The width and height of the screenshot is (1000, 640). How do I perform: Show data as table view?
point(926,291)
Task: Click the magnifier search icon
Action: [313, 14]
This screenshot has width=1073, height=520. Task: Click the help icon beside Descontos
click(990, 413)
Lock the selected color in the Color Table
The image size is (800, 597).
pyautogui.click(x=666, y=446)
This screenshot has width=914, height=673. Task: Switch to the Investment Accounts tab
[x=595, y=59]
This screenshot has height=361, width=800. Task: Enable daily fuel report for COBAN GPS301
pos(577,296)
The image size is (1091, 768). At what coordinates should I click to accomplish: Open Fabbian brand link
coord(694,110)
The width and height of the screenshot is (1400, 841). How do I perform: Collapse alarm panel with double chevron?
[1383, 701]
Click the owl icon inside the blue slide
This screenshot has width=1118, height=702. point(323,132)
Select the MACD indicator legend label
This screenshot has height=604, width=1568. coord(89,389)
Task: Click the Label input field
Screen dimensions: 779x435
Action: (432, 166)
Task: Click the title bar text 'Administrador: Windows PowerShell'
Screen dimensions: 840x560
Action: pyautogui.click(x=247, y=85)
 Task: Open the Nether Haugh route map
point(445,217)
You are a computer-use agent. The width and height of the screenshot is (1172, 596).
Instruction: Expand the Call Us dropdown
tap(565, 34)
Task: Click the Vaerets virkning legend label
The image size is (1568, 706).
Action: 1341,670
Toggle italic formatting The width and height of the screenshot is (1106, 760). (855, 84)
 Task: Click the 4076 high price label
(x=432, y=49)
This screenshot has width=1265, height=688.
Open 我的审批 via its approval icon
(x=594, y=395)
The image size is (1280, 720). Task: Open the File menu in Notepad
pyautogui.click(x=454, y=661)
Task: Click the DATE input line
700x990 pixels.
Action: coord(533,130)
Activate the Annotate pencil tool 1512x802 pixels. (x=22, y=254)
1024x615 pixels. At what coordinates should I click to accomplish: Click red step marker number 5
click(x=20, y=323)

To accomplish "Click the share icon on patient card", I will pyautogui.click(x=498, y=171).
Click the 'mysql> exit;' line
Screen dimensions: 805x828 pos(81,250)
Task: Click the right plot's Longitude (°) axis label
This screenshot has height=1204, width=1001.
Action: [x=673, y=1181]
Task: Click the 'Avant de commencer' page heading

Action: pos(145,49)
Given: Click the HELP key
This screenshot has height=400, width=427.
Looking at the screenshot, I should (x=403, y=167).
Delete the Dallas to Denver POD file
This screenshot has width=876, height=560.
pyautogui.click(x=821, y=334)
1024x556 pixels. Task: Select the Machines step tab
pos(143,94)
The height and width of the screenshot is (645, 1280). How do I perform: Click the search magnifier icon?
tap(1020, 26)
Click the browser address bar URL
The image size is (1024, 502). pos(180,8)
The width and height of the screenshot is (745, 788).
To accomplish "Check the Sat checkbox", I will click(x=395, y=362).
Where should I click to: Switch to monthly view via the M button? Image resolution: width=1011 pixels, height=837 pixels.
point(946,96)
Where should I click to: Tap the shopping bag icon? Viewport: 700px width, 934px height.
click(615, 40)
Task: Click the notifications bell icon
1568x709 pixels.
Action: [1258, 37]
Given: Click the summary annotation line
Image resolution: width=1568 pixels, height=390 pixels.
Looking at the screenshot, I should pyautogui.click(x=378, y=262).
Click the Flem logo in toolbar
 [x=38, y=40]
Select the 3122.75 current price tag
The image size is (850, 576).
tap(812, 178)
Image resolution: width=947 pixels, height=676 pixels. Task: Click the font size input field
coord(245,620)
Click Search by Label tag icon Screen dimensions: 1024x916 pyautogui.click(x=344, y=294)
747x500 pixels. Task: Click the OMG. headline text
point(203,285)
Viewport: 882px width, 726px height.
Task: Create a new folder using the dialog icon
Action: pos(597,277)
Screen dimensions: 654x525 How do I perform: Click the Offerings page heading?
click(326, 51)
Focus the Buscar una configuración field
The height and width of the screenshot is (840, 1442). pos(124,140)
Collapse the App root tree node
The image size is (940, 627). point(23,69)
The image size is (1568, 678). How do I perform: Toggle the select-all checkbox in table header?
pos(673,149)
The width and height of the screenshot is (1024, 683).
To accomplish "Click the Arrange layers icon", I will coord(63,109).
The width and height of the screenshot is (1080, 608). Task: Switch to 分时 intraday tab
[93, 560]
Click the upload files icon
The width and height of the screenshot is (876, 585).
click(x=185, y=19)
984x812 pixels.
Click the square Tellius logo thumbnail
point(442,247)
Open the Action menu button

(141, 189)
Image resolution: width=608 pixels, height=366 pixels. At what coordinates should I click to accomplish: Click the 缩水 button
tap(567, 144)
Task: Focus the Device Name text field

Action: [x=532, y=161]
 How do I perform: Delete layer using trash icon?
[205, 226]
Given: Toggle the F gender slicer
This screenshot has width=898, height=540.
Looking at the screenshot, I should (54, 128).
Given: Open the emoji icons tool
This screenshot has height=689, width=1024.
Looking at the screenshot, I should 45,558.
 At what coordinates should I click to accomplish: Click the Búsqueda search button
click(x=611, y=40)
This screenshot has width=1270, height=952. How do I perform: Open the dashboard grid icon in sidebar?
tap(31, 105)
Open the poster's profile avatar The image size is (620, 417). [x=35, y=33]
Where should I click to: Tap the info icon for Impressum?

- _Task statement_: The word to look for is "Given"; copy out every line of the entries that holds it.

- _Task result_:
Given: Click the HELP key
Given: Click the summary annotation line
Given: Toggle the F gender slicer
Given: Open the emoji icons tool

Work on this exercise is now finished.